- _WHAT IS BEING ASKED_: Copy the data from the line with "June [586, 380]" through the end, swapping "Socks" for "Gloves" and leaving everything else as it is.

- _INFORMATION PROVIDED_:
#####

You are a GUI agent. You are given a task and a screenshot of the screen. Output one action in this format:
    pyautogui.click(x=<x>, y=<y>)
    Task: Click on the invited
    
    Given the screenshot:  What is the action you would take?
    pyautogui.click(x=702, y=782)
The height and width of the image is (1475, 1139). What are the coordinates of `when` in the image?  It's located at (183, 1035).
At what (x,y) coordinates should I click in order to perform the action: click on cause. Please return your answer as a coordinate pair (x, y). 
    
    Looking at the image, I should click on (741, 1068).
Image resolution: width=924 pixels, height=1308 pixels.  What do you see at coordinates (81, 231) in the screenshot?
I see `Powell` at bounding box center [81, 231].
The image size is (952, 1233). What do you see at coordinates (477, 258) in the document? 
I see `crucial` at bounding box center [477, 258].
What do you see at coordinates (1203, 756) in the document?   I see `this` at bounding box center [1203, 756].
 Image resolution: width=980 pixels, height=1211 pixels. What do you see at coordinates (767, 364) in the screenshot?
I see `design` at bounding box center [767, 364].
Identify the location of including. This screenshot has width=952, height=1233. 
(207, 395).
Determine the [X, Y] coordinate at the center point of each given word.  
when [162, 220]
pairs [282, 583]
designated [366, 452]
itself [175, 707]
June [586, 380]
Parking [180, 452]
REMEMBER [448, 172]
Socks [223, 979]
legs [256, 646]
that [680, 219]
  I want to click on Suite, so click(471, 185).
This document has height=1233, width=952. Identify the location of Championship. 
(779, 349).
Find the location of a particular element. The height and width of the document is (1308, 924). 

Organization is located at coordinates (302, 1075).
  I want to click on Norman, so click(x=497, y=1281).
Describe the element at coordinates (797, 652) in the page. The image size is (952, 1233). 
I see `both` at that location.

#####

- _EXPECTED OUTPUT_:
June [586, 380]
Parking [180, 452]
REMEMBER [448, 172]
Gloves [223, 979]
legs [256, 646]
that [680, 219]
  I want to click on Suite, so click(471, 185).
This document has height=1233, width=952. Identify the location of Championship. 
(779, 349).
Find the location of a particular element. The height and width of the document is (1308, 924). 

Organization is located at coordinates (302, 1075).
  I want to click on Norman, so click(x=497, y=1281).
Describe the element at coordinates (797, 652) in the page. The image size is (952, 1233). 
I see `both` at that location.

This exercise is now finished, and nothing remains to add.